3.2.4 Benchmarking. Customer may not publicly disclose directly or through a third party the results of any comparative or compatibility testing, benchmarking, or evaluation of the Services (each, a “Test”), unless the disclosure includes all information necessary for Google or a third party to replicate the Test. If Customer conducts, or directs a third party to conduct, a Test of the Services and publicly discloses the results directly or through a third party, then Google (or a Google directed third party) may conduct Tests of any publicly available cloud products or services provided by Customer and publicly disclose the results of any such Test (which disclosure will include all information necessary for Customer or a third party to replicate the Test).
4. Customer Obligations.
4.1 Compliance.
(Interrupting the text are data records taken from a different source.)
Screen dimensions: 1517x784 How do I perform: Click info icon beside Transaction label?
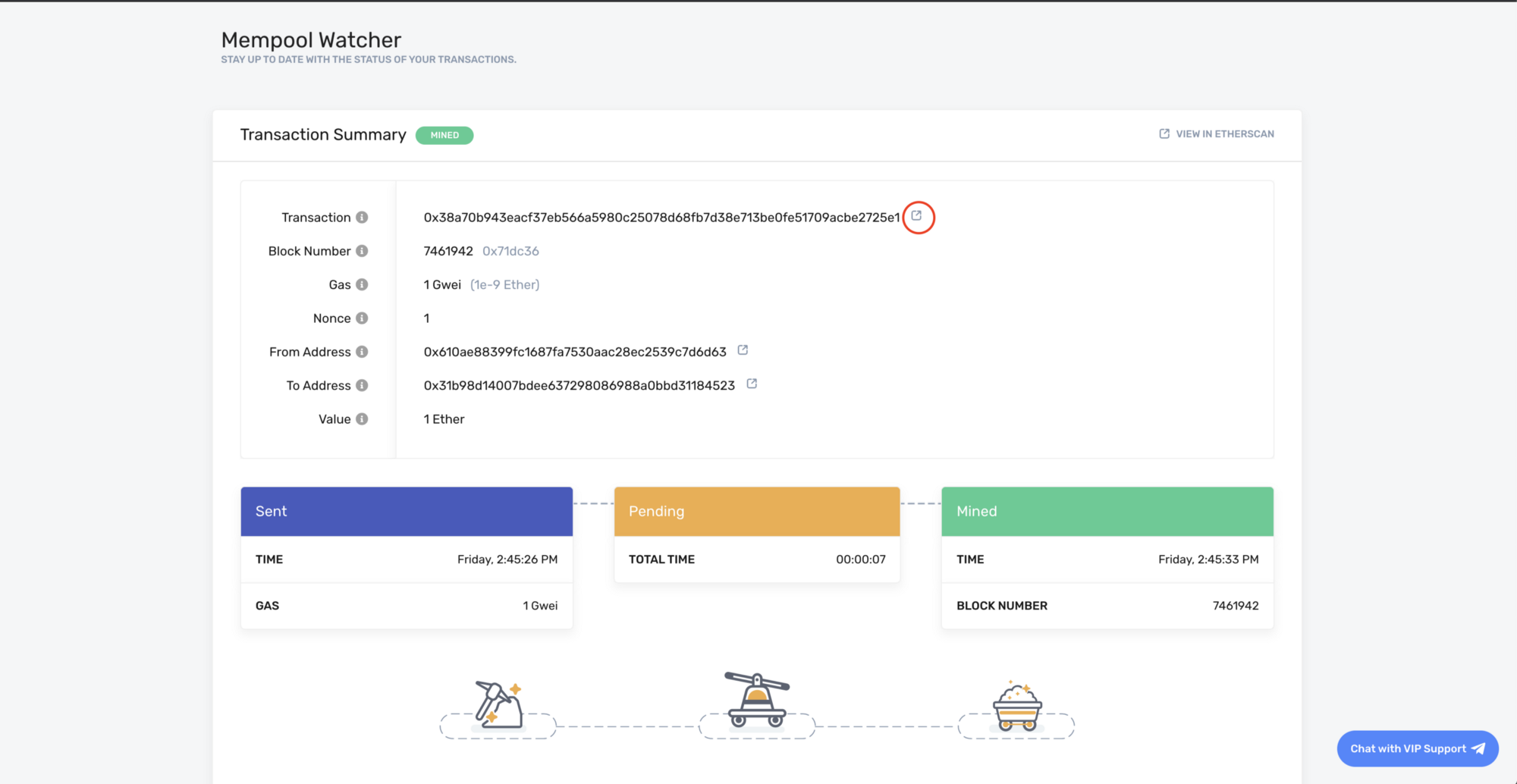(x=362, y=218)
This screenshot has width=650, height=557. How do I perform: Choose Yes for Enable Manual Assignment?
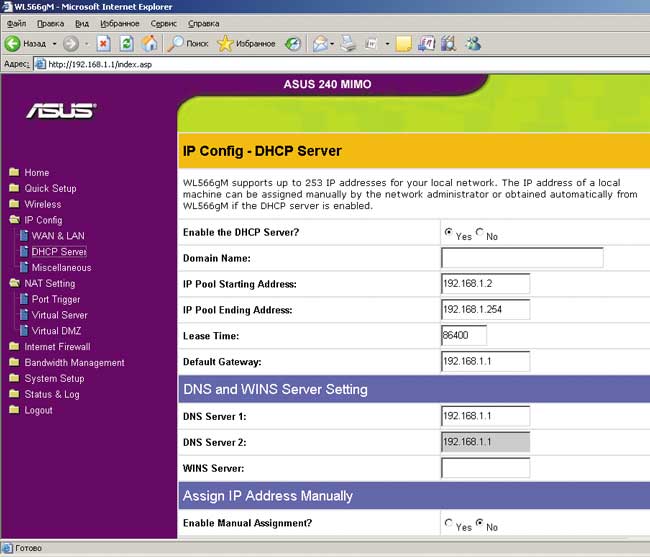click(x=448, y=523)
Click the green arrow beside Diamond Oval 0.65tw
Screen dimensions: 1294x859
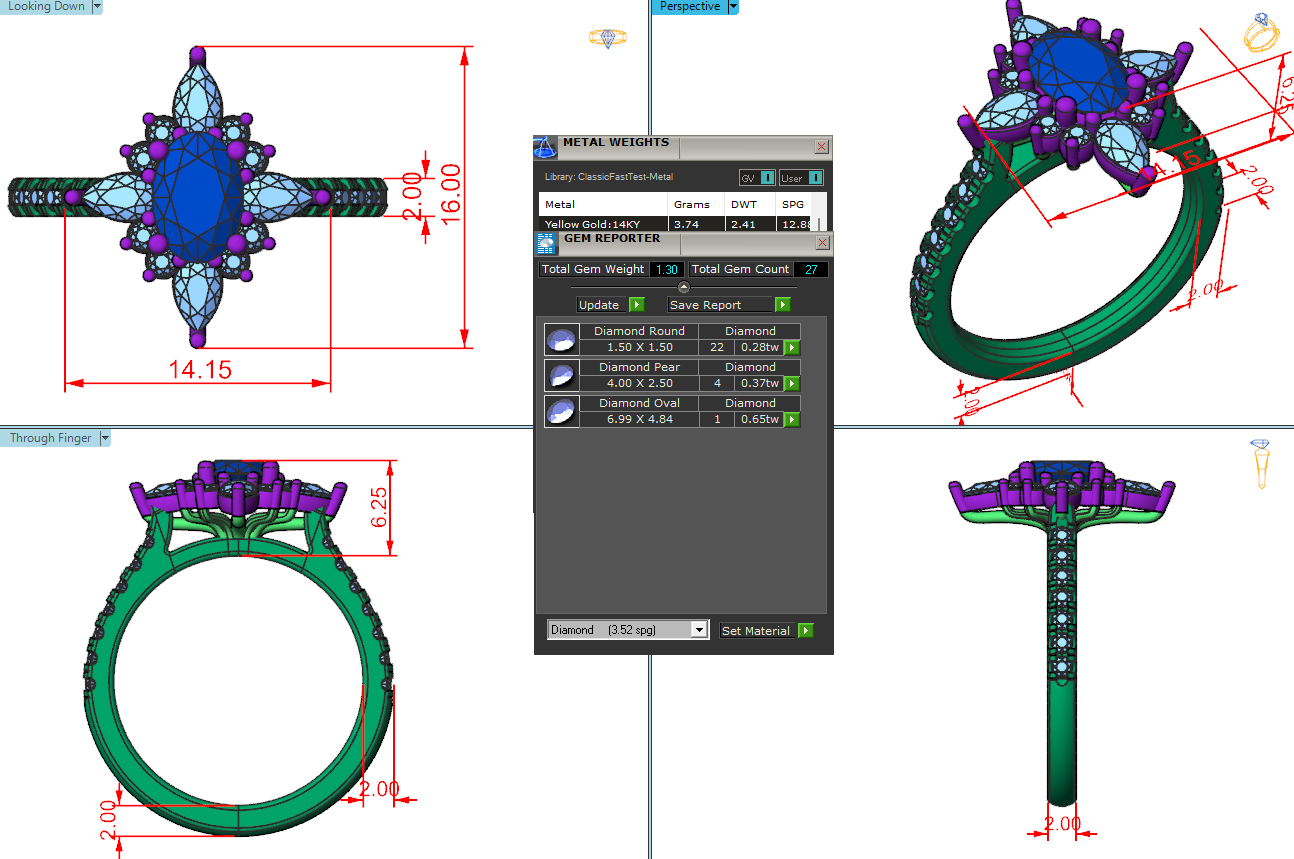[792, 420]
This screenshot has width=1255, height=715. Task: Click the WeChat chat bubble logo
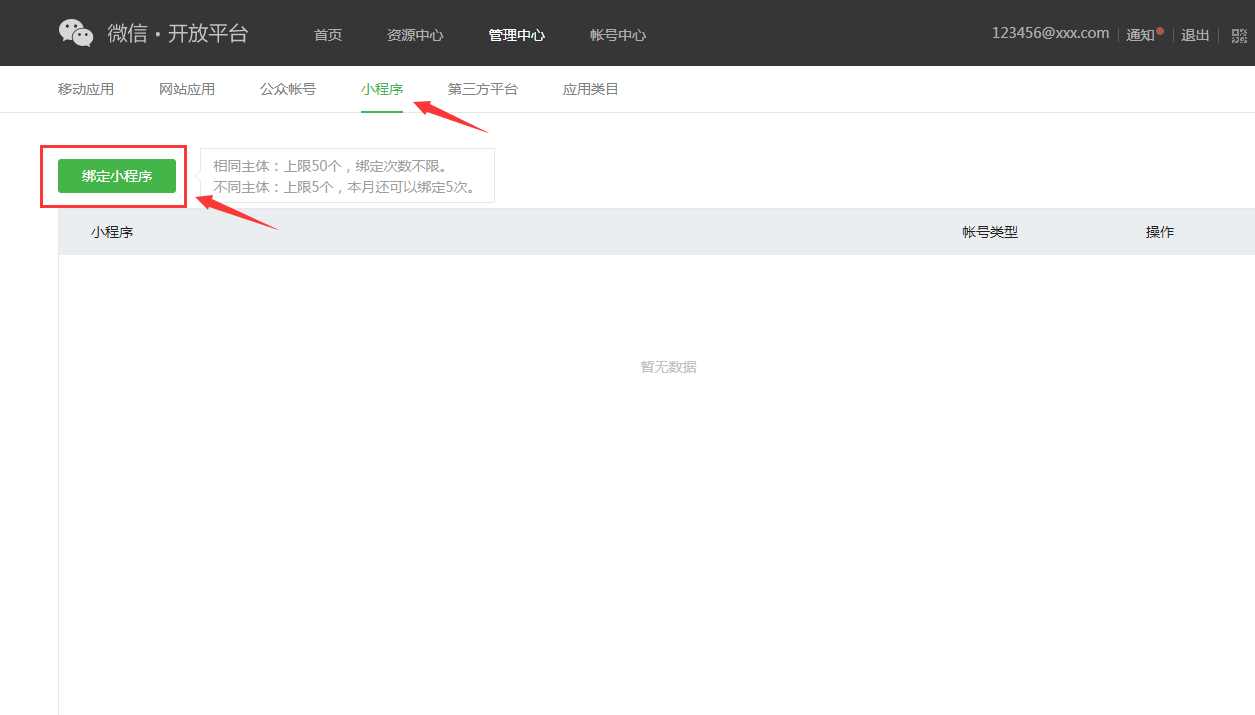pyautogui.click(x=76, y=33)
Customer will: (a) ensure that Customer’s and its End Users’ use of the Services complies with the Agreement; (b) prevent and terminate any unauthorized use of or access to its Account(s) or the Services; and (c) promptly notify Google of any unauthorized use of or access to its Account(s) or the Services of which Customer becomes aware.
4.2 Documentation. Google may provide Documentation for Customer’s use of the Services. The Documentation may specify restrictions (e.g. attribution or HTML restrictions) on how the Services may be used and Customer will comply with any such restrictions specified.
4.3 Copyright Policy. Google provides information to help copyright holders manage their intellectual property online, but Google cannot determine whether something is being used legally without input from the copyright holders. Google will respond to notices of alleged copyright infringement and may terminate repeat infringers in appropriate circumstances as required to maintain safe harbor for online service providers under the U.S. Digital Millennium Copyright Act. If Customer believes a person or entity is infringing Customer’s or End Users’ copyrights and would like to notify Google, Customer can find information about submitting notices, and Google's policy about responding to notices at https://www.google.com/dmca.html.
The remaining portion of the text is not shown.